東レ経営研究所のダイバーシティ&ワークライフバランス推進部長、宮原淳二さんは、このときのメンバーの1人。10カ条の選定背景やポイントを聞いた。

まずは、成功体験の押しつけを戒める第1条について。「いまの管理職世代はお酒の席などでつい自分の成功体験を語ってしまいがち。けれど、VUCA(ブーカ=変動性・不確実性・複雑性・曖昧性)の時代ともいわれるなか、過去の成功体験が引き続き通用する訳でもない。『そういう上司はカッコ悪いよね』と、うちのグループで考えました」(宮原さん)

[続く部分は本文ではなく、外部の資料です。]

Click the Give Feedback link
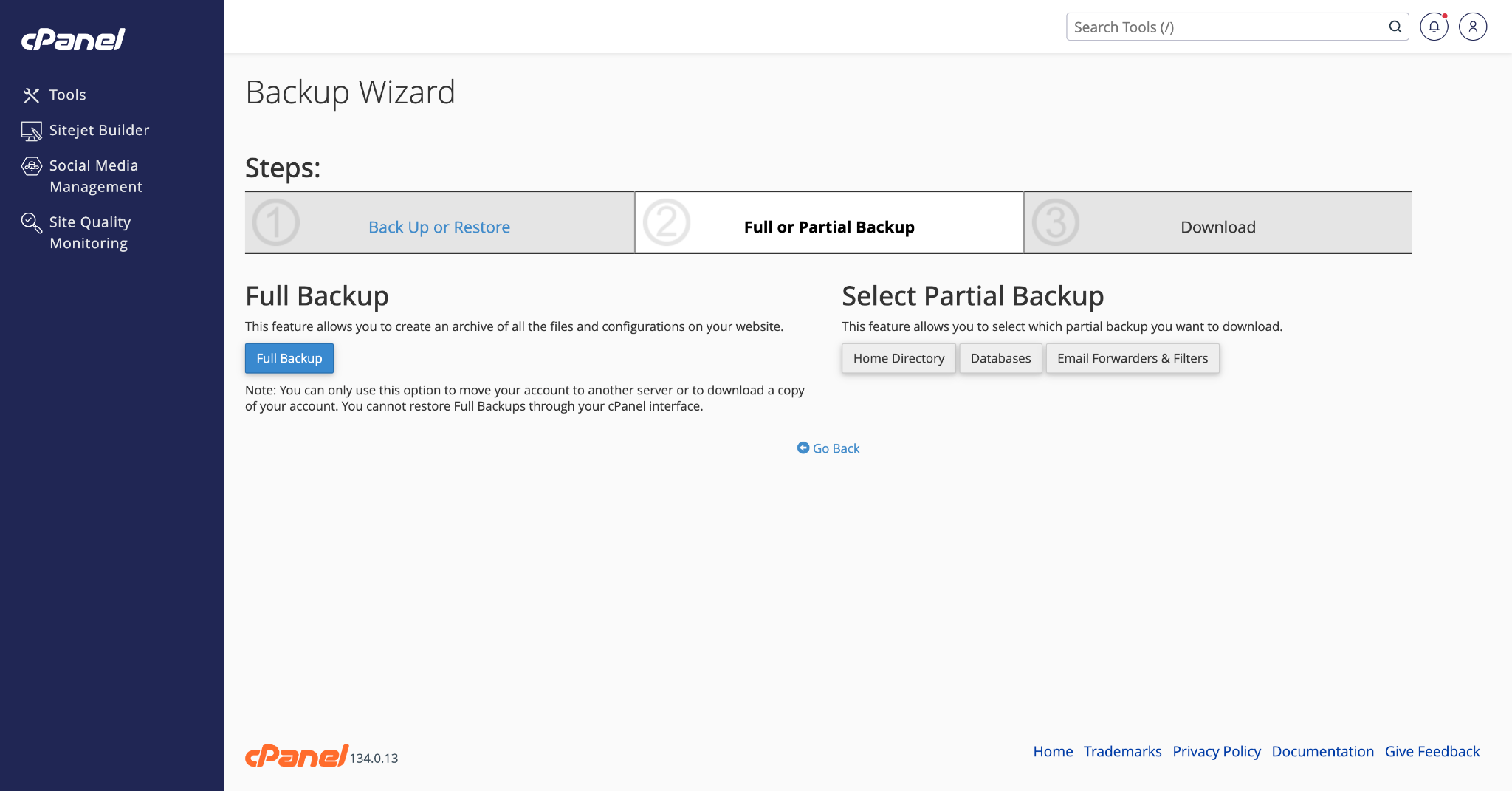Viewport: 1512px width, 791px height. point(1432,751)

この項目や「一人ひとりの仕事に関する価値観を尊重」といった第5条は、実はZ世代ら若手とのジェネレーションギャップの解消を意識して入れたそうだ。上司としての課題感を本音で共有し合ったところ、業種などを問わず共通して挙がったのがその問題だったからだ。職場のダイバーシティ推進という点ではOBN解消とも通じるため、若手への目配りの視点も取り入れながら項目を選定したと説明する。

説明を面倒がらずに任せて育てる

もちろん、よりダイレクトに女性の活躍の推進を意図して取り入れた項目もある。「平等に仕事が分担できるよう、マネジメント」といった趣旨の第3条が、それだ。

ここで「平等に」仕事の分担ができるように、と説いているのは、女性の活躍が進まない理由の1つに業務経験における男女差が指摘されているからだ。そのことを裏付けるデータもある。たとえば、パーソル総合研究所が22年6月に発表した「女性活躍推進に関する定量調査」の結果から「業務経験率の男女差」を見てみよう(図表3)。

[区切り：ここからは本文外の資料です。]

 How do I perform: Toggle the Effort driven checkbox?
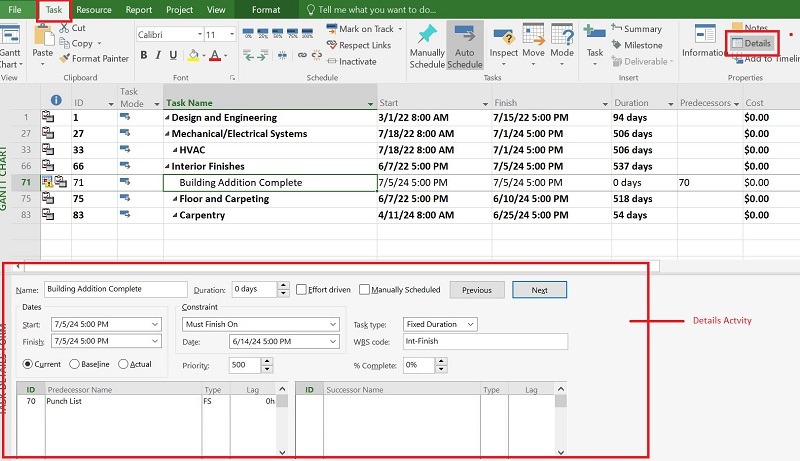click(x=301, y=290)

この回答対象は20〜30代の非管理職層の正社員。図表3のグラフにあるような項目(グラフは上位10項目のみ)の経験率を尋ね、男性での経験率から女性での経験率を引いた。すると、両者の差が14.3ポイントとなった「転勤」を筆頭に、「部門横断的なプロジェクトへの参加」「新規プロジェクトの起案・提案」など10ポイント以上の差が開いた項目だけでも6項目あった。

ただし、そうした差をもたらすものは必ずしも、「育てるなら男性」との管理職の意識だけでもないようだ。宮原さんは仕事を任せる側の視点から、業務経験の男女差の背景に別の事情もある可能性を示唆する。

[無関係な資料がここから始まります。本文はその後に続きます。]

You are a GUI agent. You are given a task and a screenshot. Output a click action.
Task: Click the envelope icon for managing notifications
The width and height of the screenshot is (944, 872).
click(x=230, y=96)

「部下に仕事を頼むと、女性の場合はきちんと仕事をしたいと考えて、いろいろ確認してくる方が多いですよね」。かつて新卒で入った資生堂で「100人以上の女性部下を持った」という宮原さんは当時の実体験も踏まえて、そう語る。

「確かに、質問1つなく『かしこまりました』と受ける、男性部下に多いパターンは別の危うさもあるかもしれません」(宮原さん)。それでも、女性側もただ質問する代わりに「こう考えました。その理解でよろしいでしょうか」など持ちかけてもいいかもしれない。

というのも、何かを任せる際、「なぜ私がやるんですか」「これはどうしたらいいんですか」などとあれこれ聞かれると、管理職側は「めんどくさい」となりがち。それで「あいつに振っておけば大丈夫」と男性部下に仕事を任せたくなるのだとか。そうしたことで成長機会が偏らないようにするうえでも、第3条では部下に平等に仕事を分担させることを改めて説いている。

意見が分かれた「あうんの呼吸」か説明か

厚生労働省の「賃金構造基本統計調査」(22年)によると、いまの管理職の平均年齢は部長級で52.7歳、課長級で48.8歳。自分たちが部下だった頃は長時間労働も当たり前で、「家族と過ごすより長く濃密な時間」(宮原さん)を上司や先輩と過ごした人が多い。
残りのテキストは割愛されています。